**SUPPLIED DATA**
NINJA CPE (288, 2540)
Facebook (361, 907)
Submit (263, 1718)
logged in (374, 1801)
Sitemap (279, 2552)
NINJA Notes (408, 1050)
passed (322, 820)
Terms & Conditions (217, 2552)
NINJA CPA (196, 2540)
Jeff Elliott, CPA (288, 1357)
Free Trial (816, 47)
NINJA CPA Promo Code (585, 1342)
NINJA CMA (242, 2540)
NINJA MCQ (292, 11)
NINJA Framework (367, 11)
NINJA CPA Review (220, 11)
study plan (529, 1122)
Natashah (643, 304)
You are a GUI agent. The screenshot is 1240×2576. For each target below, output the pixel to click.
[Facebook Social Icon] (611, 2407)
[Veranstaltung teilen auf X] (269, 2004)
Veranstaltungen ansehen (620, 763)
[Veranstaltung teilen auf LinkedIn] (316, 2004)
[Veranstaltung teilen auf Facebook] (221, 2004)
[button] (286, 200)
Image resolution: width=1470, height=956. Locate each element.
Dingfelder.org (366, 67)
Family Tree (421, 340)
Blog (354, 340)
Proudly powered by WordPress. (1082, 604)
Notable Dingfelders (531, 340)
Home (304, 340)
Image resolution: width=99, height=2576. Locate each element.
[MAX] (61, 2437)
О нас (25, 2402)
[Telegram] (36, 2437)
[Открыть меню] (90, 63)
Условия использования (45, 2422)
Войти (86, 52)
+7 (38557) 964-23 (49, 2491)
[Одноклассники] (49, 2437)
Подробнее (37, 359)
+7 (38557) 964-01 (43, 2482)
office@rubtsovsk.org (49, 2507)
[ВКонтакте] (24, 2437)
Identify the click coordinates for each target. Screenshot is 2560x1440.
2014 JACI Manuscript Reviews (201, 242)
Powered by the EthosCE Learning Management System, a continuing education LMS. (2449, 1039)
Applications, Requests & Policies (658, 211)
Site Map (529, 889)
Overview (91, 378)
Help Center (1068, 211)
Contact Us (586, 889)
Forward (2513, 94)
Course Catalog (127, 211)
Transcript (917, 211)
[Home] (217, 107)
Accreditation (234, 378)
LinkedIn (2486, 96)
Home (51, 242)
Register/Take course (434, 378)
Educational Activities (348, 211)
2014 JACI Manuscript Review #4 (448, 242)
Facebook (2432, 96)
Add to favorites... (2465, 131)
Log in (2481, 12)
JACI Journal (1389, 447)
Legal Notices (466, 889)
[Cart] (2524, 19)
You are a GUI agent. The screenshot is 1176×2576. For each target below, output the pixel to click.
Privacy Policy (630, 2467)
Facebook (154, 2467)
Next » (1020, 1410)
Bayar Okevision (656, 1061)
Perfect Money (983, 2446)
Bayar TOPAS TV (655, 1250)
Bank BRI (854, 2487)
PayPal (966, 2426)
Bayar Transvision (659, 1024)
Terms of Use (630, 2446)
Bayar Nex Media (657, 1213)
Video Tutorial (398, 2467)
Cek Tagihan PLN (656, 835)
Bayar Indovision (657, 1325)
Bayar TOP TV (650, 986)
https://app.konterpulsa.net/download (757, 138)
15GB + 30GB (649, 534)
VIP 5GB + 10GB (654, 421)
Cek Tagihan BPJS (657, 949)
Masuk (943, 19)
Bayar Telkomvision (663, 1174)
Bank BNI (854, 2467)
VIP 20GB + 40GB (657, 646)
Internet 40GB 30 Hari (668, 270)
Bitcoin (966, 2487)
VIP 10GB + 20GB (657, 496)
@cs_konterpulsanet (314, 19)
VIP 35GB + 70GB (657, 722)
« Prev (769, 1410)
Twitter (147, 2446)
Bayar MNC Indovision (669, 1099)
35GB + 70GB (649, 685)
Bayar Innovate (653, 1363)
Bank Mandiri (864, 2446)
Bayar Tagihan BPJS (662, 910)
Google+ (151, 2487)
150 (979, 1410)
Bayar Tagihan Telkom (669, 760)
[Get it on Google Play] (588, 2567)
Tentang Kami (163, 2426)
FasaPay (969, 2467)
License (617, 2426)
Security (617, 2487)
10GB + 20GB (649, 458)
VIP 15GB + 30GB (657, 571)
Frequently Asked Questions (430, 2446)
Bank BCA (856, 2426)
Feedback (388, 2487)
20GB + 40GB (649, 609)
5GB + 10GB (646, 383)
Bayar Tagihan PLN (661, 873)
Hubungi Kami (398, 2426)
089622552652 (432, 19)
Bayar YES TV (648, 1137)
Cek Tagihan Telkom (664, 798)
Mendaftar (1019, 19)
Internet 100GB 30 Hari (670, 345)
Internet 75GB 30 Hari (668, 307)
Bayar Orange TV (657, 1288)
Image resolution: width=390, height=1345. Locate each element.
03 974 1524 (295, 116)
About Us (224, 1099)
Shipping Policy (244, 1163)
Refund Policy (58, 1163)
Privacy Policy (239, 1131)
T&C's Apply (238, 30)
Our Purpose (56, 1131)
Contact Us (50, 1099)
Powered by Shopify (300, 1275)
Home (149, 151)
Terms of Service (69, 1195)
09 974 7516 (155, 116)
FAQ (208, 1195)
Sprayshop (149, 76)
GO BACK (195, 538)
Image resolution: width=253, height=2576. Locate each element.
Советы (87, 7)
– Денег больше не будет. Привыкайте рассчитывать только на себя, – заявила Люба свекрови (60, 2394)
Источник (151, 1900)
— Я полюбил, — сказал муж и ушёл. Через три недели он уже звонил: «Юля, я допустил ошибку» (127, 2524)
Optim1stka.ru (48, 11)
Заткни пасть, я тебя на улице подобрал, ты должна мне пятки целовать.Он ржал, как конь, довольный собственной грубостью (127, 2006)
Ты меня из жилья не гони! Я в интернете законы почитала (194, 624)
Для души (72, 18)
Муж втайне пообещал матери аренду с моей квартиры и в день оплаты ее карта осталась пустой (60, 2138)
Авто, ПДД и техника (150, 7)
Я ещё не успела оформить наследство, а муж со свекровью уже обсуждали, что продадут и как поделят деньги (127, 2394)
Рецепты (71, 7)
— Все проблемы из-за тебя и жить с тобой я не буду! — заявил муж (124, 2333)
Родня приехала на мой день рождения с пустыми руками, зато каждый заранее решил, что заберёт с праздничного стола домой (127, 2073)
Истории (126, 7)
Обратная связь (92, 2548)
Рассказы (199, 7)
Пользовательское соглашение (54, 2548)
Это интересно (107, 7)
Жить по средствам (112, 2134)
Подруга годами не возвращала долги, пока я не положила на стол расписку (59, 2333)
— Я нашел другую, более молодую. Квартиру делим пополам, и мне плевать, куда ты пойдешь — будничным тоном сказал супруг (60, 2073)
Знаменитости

**WORK INSTRUCTION**
Write out, from the lines above, only those from the line with "[Открыть меню] (90, 63)" to the line with "[ВКонтакте] (24, 2437)", exactly as given, including the first and the last.

**OUTPUT FOR THIS EXERCISE**
[Открыть меню] (90, 63)
Условия использования (45, 2422)
Войти (86, 52)
+7 (38557) 964-23 (49, 2491)
[Одноклассники] (49, 2437)
Подробнее (37, 359)
+7 (38557) 964-01 (43, 2482)
office@rubtsovsk.org (49, 2507)
[ВКонтакте] (24, 2437)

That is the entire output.